Lawsuit accuses Louisiana judge of running debtors’ prison News
Lawsuit accuses Louisiana judge of running debtors’ prison

A lawsuit [complaint, PDF] is accusing a Louisiana judge of running a modern-day debtors’ prison. The lawsuit, filed Tuesday by the Southern Poverty Law Center [advocacy website], alleges that Judge Robert Black is sending poor defendants to jail when they cannot pay fines and charging them an “extension fee” to avoid jail time. The lawsuit contents that the judge routinely jails people who cannot pay fines for minor offenses without verifying why they cannot pay. One example [AP report] given is of a man who was fined $450 for stealing $5 worth of groceries and then jailed for four hours when he could not pay the fine or extension fee until a cousin paid the fee. Beyond just jailing the poor, the lawsuit contends that the extension fee created by Black to allow defendants to buy additional time in order to pay their fines is illegal and not authorized by state law. The lawsuit is seeking a declaration condemning Black and the Bogalusa City Court for their actions and an injunction against their practices.

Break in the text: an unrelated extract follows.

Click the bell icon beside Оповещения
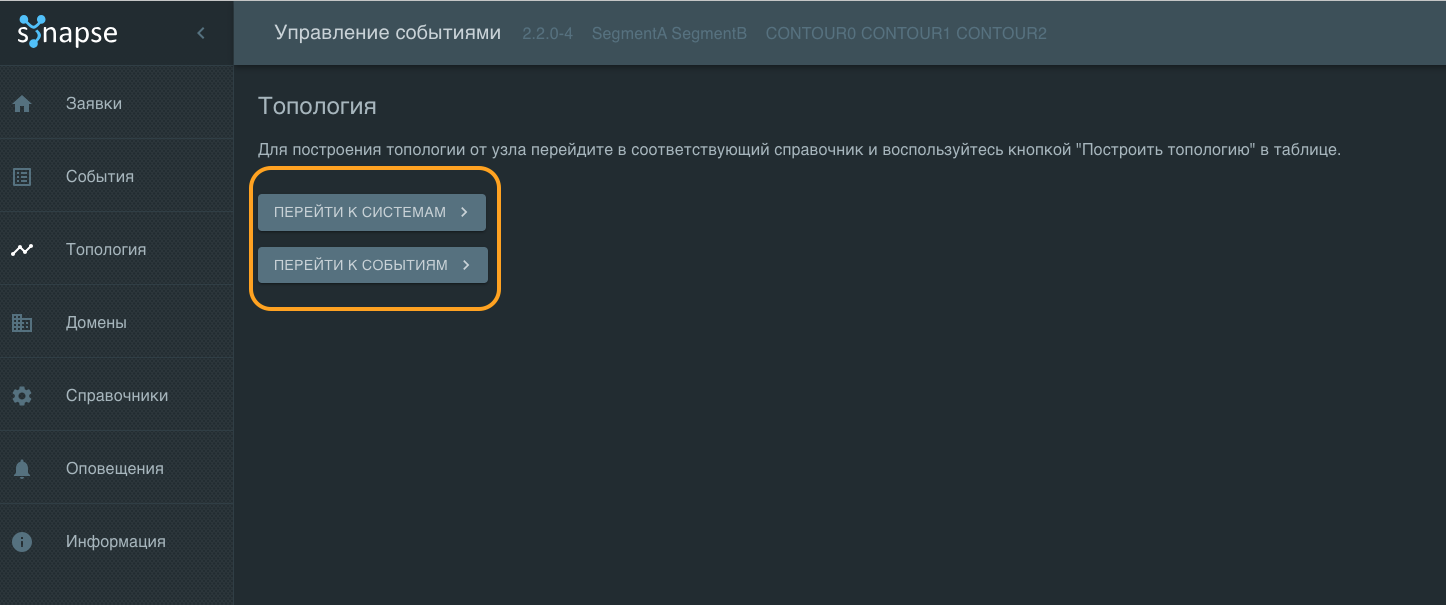pos(22,469)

The treatment of prisoners and prison reform [JURIST podcast] has been a matter of ongoing concern in the US. In March the Department of Justice urged state court systems to stop using procedural routines and hefty fines to profit off poor defendants. In February the Supreme Court of California ruled [JURIST report] that Governor Jerry Brown can put his plan to ease prison overcrowding on the ballot this November. In January the US Supreme Court ruled that a landmark decision banning mandatory sentences of life without parole for juveniles should apply retroactively [JURIST report]. In August the Department of Justice reached a settlement [JURIST report] with Los Angeles prisons on mentally ill inmate care. In May of last year Human Rights Watch released [JURIST report] a report stating that mentally disabled prisoners experience “unnecessary, excessive, and even malicious force” at the hands of prison staff across the US. A federal court in February 2015 approved [JURIST report] a settlement agreement between the Arizona Department of Corrections and the American Civil Liberties Union in a class action lawsuit over the health care system within Arizona prisons. Also last February rights group Equal Justice Under Law filed suit [JURIST report] against the cities of Ferguson and Jennings, Missouri, for their practice of jailing citizens who fail to pay debts owed to the city for minor offenses and traffic tickets.